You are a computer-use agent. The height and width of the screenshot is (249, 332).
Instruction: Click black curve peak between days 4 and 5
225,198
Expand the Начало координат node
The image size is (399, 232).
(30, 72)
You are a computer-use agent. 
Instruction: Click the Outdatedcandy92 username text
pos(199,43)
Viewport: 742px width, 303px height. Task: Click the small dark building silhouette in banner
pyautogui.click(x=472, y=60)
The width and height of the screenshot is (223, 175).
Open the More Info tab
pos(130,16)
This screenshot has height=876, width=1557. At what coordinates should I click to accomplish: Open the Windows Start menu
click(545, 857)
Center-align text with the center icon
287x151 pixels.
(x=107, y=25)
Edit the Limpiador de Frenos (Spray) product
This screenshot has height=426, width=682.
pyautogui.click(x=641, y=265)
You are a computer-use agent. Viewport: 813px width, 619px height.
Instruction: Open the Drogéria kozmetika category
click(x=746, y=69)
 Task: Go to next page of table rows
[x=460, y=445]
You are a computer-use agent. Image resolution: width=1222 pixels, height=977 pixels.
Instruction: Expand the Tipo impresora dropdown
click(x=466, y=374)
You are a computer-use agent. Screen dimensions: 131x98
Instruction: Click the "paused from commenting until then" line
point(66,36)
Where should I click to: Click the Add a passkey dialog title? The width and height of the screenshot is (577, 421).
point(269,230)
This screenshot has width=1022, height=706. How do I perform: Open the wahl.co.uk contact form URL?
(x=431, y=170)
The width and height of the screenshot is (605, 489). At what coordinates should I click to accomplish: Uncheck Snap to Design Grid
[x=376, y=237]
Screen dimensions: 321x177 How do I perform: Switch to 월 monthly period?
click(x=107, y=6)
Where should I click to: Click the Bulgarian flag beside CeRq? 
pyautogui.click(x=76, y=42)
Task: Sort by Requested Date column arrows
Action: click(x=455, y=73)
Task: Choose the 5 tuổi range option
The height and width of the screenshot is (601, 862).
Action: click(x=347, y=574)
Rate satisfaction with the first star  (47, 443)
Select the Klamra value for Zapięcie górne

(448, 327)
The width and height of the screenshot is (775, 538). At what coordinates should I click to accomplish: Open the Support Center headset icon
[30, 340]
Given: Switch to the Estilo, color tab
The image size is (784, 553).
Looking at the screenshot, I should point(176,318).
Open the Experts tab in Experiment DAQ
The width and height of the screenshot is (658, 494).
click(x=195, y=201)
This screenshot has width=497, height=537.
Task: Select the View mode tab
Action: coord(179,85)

PROBLEM TO SOLVE >>
Scan the data above for the string "agent" and copy each line where it appears.

SOLUTION TO THIS EXERCISE >>
You are a computer-use agent. The height and width of the screenshot is (249, 332).
You are a computer-use agent. 
You are a computer-use agent. Viewport: 813px width, 619px height.
You are a computer-use agent. Image resolution: width=1222 pixels, height=977 pixels.
You are a computer-use agent. Screen dimensions: 131x98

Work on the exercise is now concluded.